FILED UNDER: Intelligence, National Security, US Politics, , , , , , , , , , , , , , , , , , , , , , , , , , , , , , ,
Doug Mataconis
About Doug Mataconis
Doug Mataconis held a B.A. in Political Science from Rutgers University and J.D. from George Mason University School of Law. He joined the staff of OTB in May 2010 and contributed a staggering 16,483 posts before his retirement in January 2020. He passed far too young in July 2021.

Comments

  1. al-Ameda says:

    It certainly has the appearance of typical contemporary GOP grandstanding. For one thing, how is Rand going to demonstrate that we – millions of americans – have been harmed?
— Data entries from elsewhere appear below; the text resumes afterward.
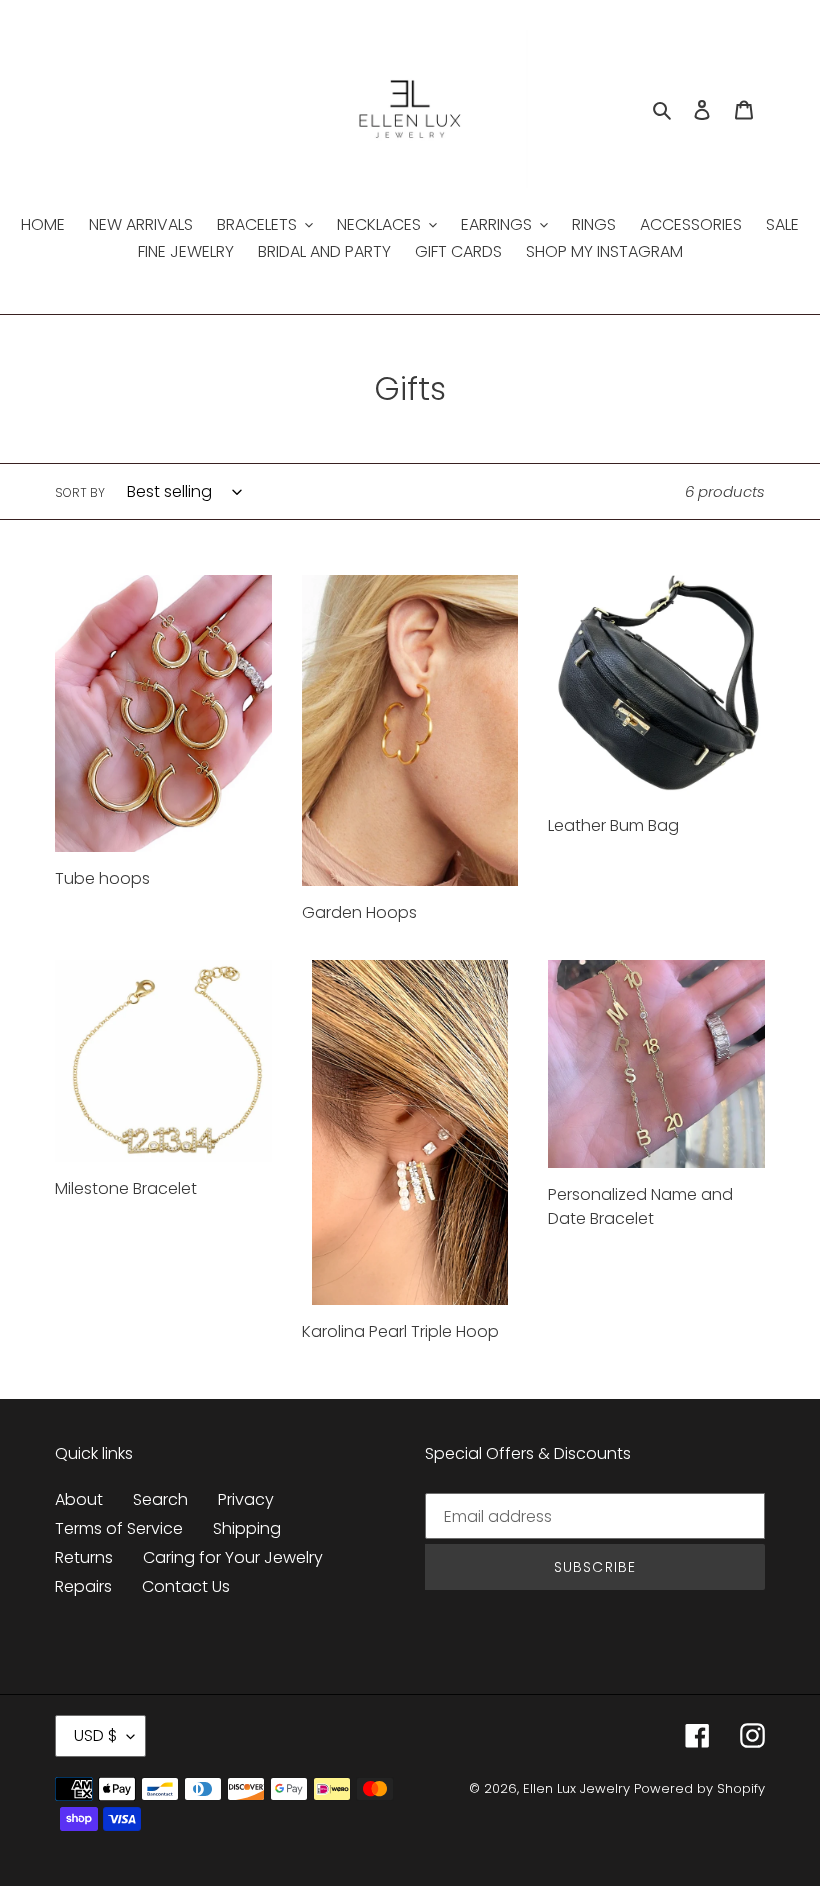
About (79, 1499)
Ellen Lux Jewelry (576, 1788)
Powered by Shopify (699, 1788)
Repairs (83, 1586)
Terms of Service (119, 1528)
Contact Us (186, 1586)
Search (160, 1499)
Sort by (80, 492)
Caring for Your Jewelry (233, 1557)
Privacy (246, 1499)
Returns (84, 1557)
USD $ (95, 1735)
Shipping (247, 1528)
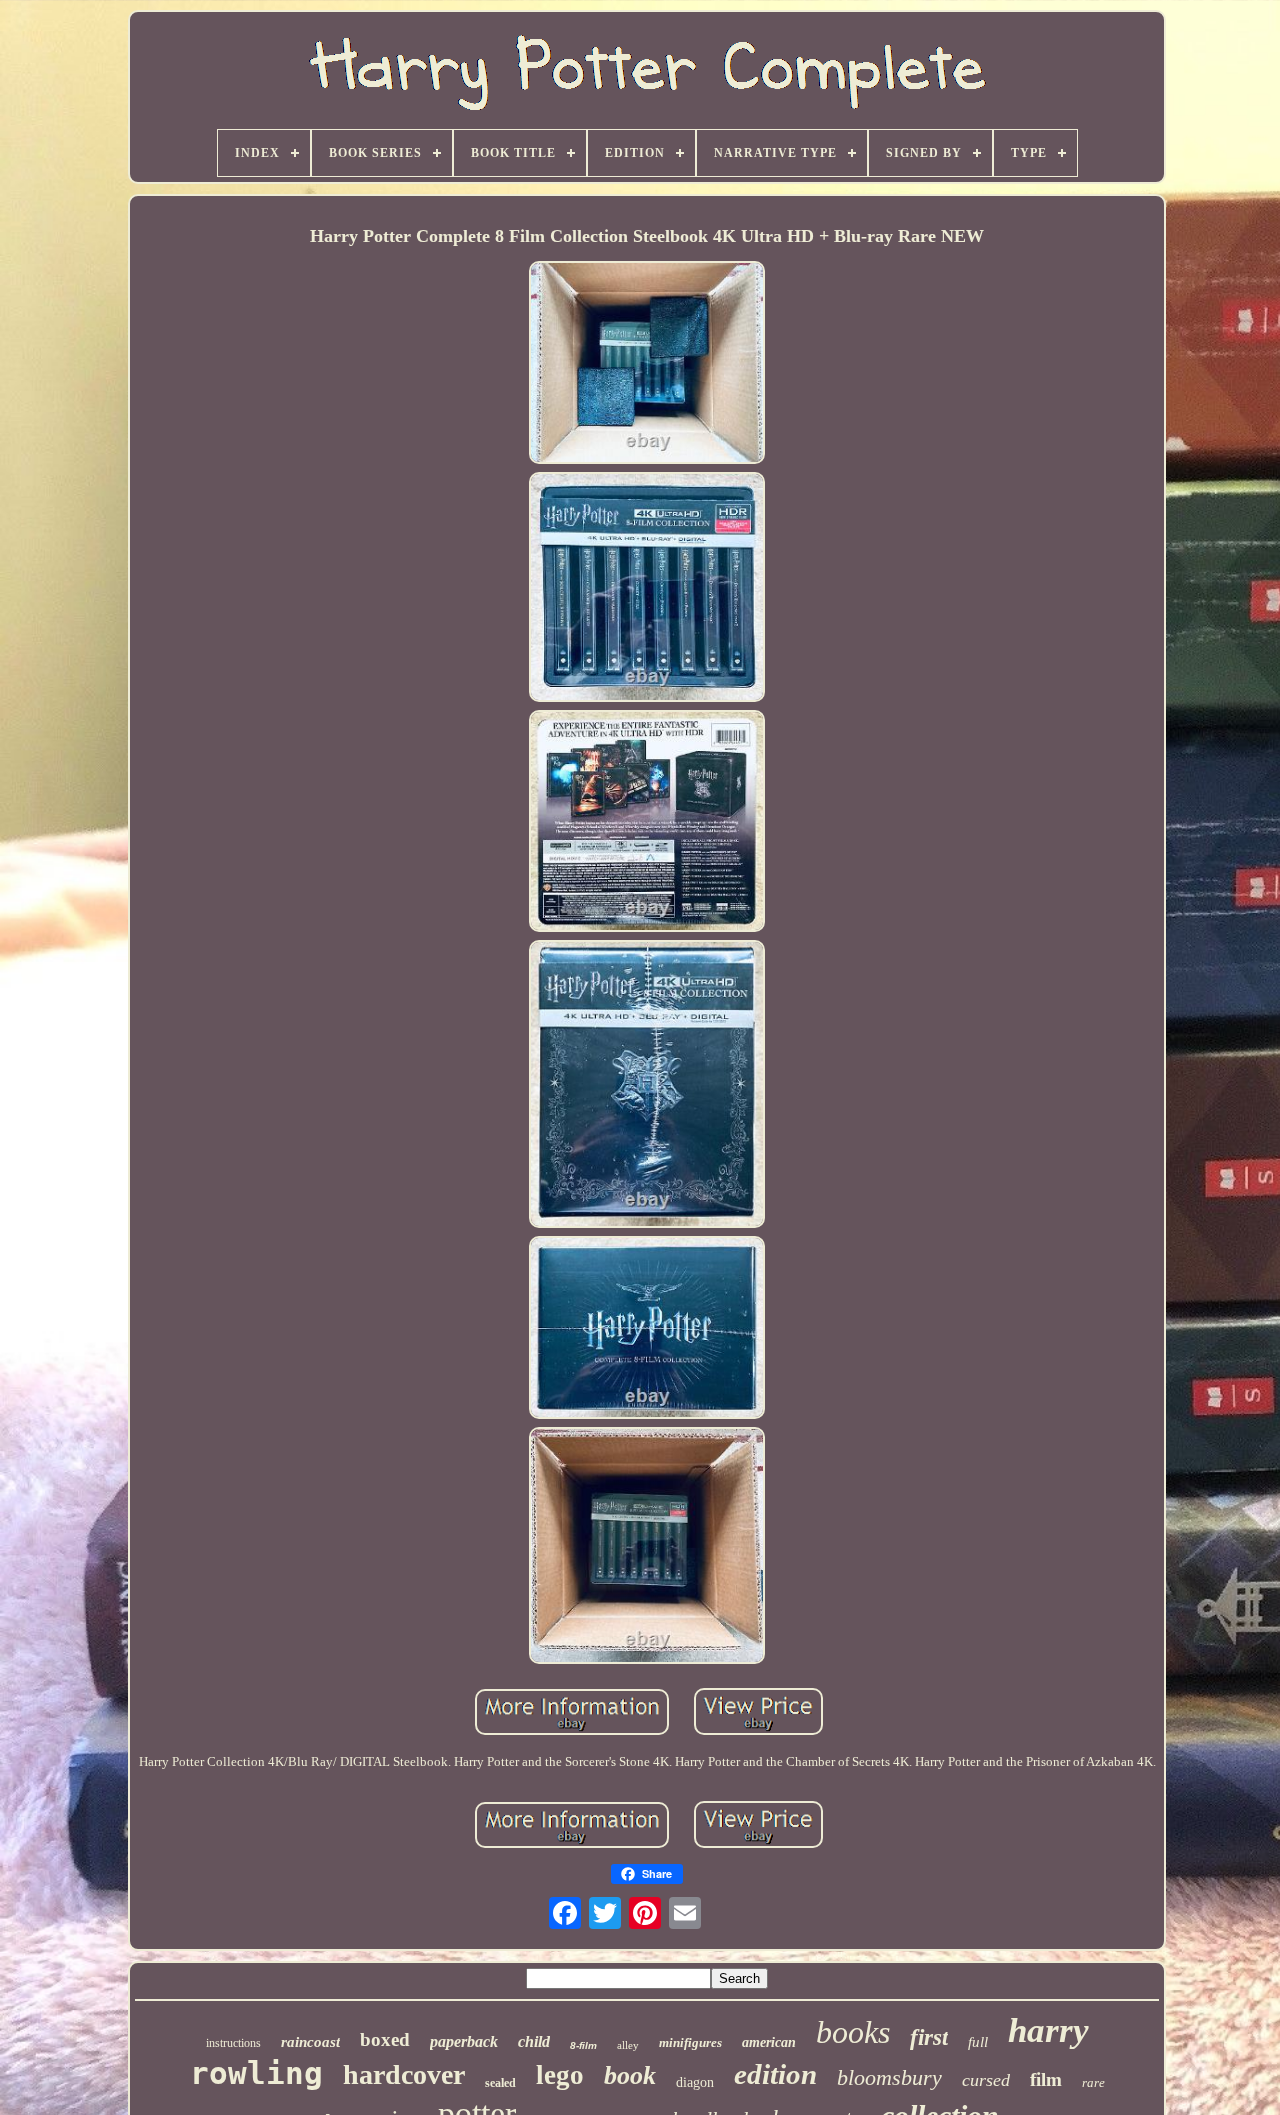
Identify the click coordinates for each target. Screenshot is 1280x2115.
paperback (464, 2041)
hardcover (404, 2074)
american (769, 2042)
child (534, 2041)
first (929, 2037)
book (630, 2075)
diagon (695, 2082)
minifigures (690, 2042)
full (978, 2042)
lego (560, 2075)
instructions (233, 2043)
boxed (385, 2039)
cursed (986, 2080)
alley (628, 2045)
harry (1048, 2030)
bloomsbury (889, 2077)
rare (1093, 2082)
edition (775, 2074)
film (1046, 2079)
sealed (500, 2083)
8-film (583, 2045)
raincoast (310, 2042)
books (853, 2032)
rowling (256, 2073)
    Make no matter though, this is all about Rand’s branding – this will do him no harm at all. In fact I expect that it will increase his prominence in the Republican Party.

  2. HarvardLaw92 says:

    Political theater, and for what should be obvious purposes

  3. Moosebreath says:

    ““Today we ask the question for every phone user in America: can a single warrant allow the government to collect all your records, all the time?” Mr. Paul said in a statement. “I don’t think so.”” (emphasis added)
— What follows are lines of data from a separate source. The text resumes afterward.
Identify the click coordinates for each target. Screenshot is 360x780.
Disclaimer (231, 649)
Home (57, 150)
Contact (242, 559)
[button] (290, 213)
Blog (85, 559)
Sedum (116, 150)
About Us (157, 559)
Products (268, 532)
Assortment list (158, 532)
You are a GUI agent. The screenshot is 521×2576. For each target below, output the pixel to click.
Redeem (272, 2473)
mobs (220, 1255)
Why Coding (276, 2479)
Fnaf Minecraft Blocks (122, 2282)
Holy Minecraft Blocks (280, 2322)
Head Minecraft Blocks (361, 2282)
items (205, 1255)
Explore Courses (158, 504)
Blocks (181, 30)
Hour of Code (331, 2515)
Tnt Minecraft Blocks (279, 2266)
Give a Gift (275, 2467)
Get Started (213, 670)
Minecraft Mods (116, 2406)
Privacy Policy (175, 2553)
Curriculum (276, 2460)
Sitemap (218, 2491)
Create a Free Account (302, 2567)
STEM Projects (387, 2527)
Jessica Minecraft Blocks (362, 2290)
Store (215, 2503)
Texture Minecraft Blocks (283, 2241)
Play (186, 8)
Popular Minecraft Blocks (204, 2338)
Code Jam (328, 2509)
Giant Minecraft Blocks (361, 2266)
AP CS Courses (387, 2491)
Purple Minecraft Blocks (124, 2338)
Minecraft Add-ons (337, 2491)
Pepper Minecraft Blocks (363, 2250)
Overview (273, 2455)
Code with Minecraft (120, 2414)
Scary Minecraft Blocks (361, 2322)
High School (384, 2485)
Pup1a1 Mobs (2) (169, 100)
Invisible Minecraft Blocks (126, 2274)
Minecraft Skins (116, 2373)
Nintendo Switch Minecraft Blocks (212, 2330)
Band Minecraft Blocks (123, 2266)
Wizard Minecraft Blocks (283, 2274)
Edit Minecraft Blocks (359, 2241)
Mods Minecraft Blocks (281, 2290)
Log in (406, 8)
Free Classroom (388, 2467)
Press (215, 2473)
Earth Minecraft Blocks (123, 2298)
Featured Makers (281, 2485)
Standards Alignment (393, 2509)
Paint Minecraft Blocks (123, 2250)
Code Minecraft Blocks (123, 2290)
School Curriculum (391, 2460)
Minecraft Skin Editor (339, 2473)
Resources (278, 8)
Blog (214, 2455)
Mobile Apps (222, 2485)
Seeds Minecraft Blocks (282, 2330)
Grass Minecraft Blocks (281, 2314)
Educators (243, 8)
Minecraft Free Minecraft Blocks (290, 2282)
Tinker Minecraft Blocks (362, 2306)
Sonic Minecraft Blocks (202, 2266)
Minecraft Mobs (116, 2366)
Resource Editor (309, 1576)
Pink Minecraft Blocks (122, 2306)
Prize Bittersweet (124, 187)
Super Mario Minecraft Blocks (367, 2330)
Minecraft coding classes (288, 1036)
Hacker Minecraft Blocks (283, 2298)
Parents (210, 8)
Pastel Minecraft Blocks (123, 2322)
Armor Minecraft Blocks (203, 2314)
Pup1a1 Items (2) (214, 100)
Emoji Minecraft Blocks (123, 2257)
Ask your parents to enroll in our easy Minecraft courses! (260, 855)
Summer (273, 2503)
    Since no agency is collecting all of anyone’s records, but is instead collecting only the metadata, the suit has roughly as much merit as Paul’s filibuster, which had the sole effect of changing the location of a dependent clause from the answer given by the government (Can the government use drones against American citizens? Only if they are engaged in rebellion against the government) to the question asked by Congress (can the government use drones against American citizens not engaged in rebellion against the government? No).

  4. bill says:

    if he was a democrat it would have merit, only they have 1st amendment protection.

  5. michael reynolds says:

    Wow, Rand Paul and Ted Cruz. Is this really all the GOP has? Come on, there has to be some member of the human species who’ll run for the GOP nomination. They can’t all be reptiles, can they?

  6. CSK says:

    He’s upset because Cruz is getting all the attention. This is dueling publicity hounds.

  7. James Pearce says:

    Nonetheless, the lawsuit does demonstrate yet another manner in which Paul has put himself at the forefront of issues like this.

    Pretty apt description of Paul’s modus operandi. This lawsuit, like the filibuster, seems designed more to put Paul “at the forefront” of his pet issues. Actually accomplishing something…that’s less important.

    This man is a Senator. He is literally a member of the nation’s law-making apparatus, and all he can come up with is stunts like filibusters and lawsuits?

    He’s got Tea Party buddies in the House. Get them on the phone. Knock on some doors, shake some hands. And draw up a bill.

  8. David In KC says:

    @James Pearce: but that would be productive, require work, and not likely to generate news stories for months.

  9. C. Clavin says:

    Certainly a stupid political stunt will appeal to the party of stupid.
    And that’s the only goal here.
    It won’t make anyone freer or safer.
    And that should be the goal.

  10. al-Ameda says:

    @James Pearce:

    This man is a Senator. He is literally a member of the nation’s law-making apparatus, and all he can come up with is stunts like filibusters and lawsuits?
    He’s got Tea Party buddies in the House. Get them on the phone. Knock on some doors, shake some hands. And draw up a bill.

    @David In KC:

    @James Pearce: but that would be productive, require work, and not likely to generate news stories for months.

    #1 – James, to be fair, he did consult with fellow senator David Vitter, who recommended that he consult with an escort that he knows.
    #2 – David, to be fair, Rand never specifically said that he went to Congress to get anything done.

  11. argon says:

    It’s got Cuchinelli too… That kinda detracts.

  12. grewgills says:

    Rand Paul’s N.S.A. Lawsuit: Campaign Stunt Or Real Legal Threat? Does It Matter?